Sono il ragazzo che sta nell'AC con parroco NC.

Ieri sera c'è stata l'Adorazione Eucaristica. Il problema è che durante l'adorazione abbiamo dovuto prestarci all'attività del segno. Praticamente davanti a Gesù Eucaristia abbiamo dovuto pescare dei bigliettini rossi chiusi e poi in ginocchio davanti a un vaso pieno d'acqua abbiamo dovuto buttare questi bigliettini che poi per capillarità si aprivano. Ripeto questo davanti all'Eucaristia. Poi in questi bigliettini c'era scritto qualcosa (penso da parte di questo sacerdote); per esempio a me è uscito: "Prendere la croce significa...". Immaginate la scena: Adorazione con ostensorio sopra l'altare, sotto un vaso pieno d'acqua e gruppetti di quattro persone che in ginocchio davanti al vaso fissavano i bigliettini che si aprivano.

Comunque, raccontato questo episodio, posso dire che, per quanto astruse siano queste trovate, questa vicenda non è molto grave confronto a certe cose che sento dire e vedo fare.
Quello che mi fa rabbia è che si senta proprio la necessità di introdurre qualche segno come se la semplice adorazione non bastasse.

Daniele

mic ha detto...

Caro Daniele,
purtroppo quel presbitero non si rende conto che queste messe in scena non fanno altro che "snaturare" una cosa seria e importante come l'Adorazione e ridurla a quel devozionismo che non fanno altro che criticare...

by Tripudio ha detto...

Caro amico con parroco NC,

quello che hai descritto è uno dei vizi tipici del clero di oggi.

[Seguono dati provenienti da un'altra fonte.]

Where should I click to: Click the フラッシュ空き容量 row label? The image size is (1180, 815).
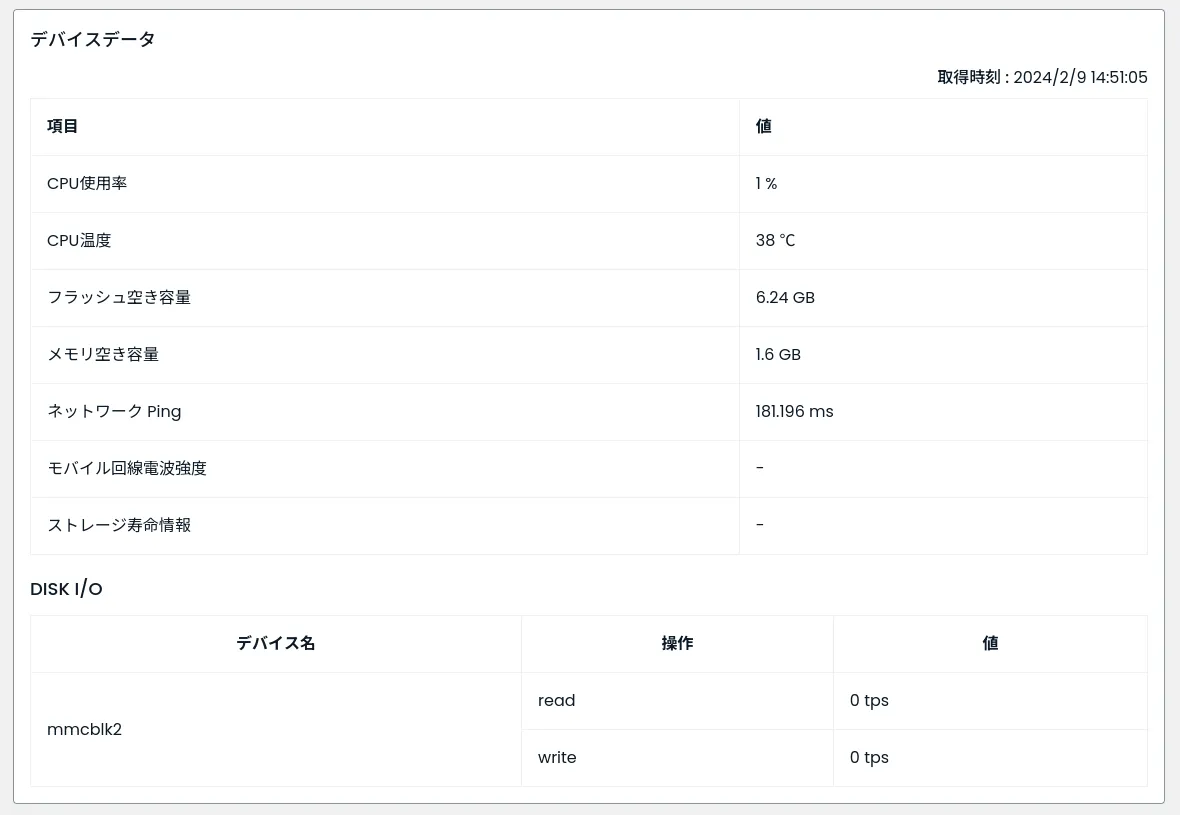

Cioè quello di pensare che la liturgia sia ciò che loro riescono ad "inventare".

Non quella che ci è donata da Nostro Signore, ma solo quella che riescono ad "inventare" di volta in volta, come se la Liturgia fosse una cosa morta da ravvivare, una cosa inanimata da animare.

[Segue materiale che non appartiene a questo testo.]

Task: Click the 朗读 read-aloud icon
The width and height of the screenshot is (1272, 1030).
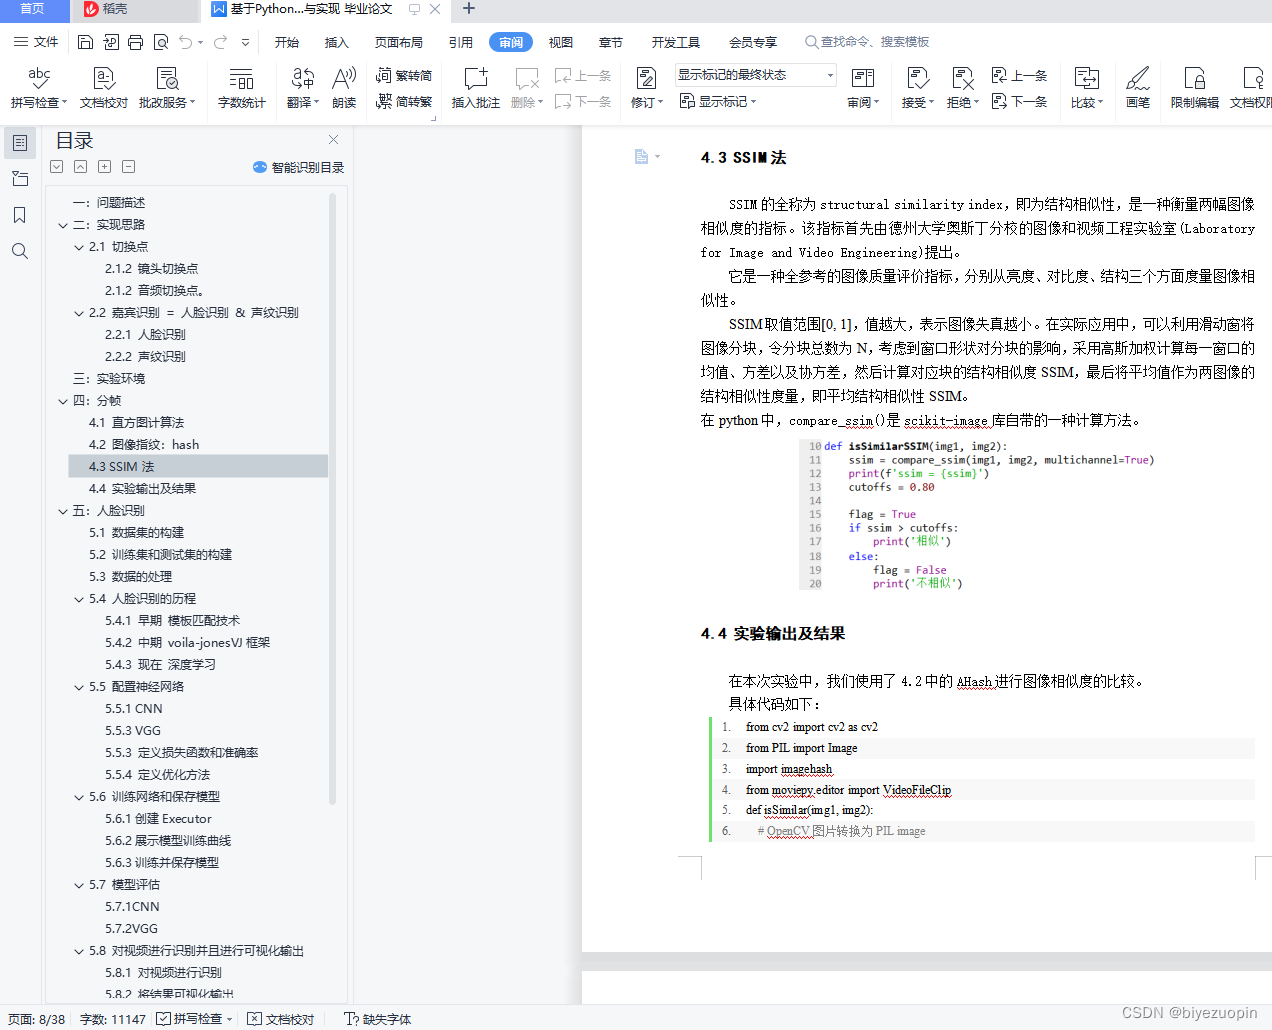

Per costoro, essere costretti a fare un'adorazione eucaristica in cui si fa solo adorazione eucaristica, è una delle più grandi umiliazioni che possano immaginare.

Questo è un vizio diffuso in tutta l'area che comunemente chiamiamo "progressista" (è difficile usare un altro termine per farsi capire).

E nei preti neocatecumenali questa cosa va anzitutto verso le indicazioni di Kiko.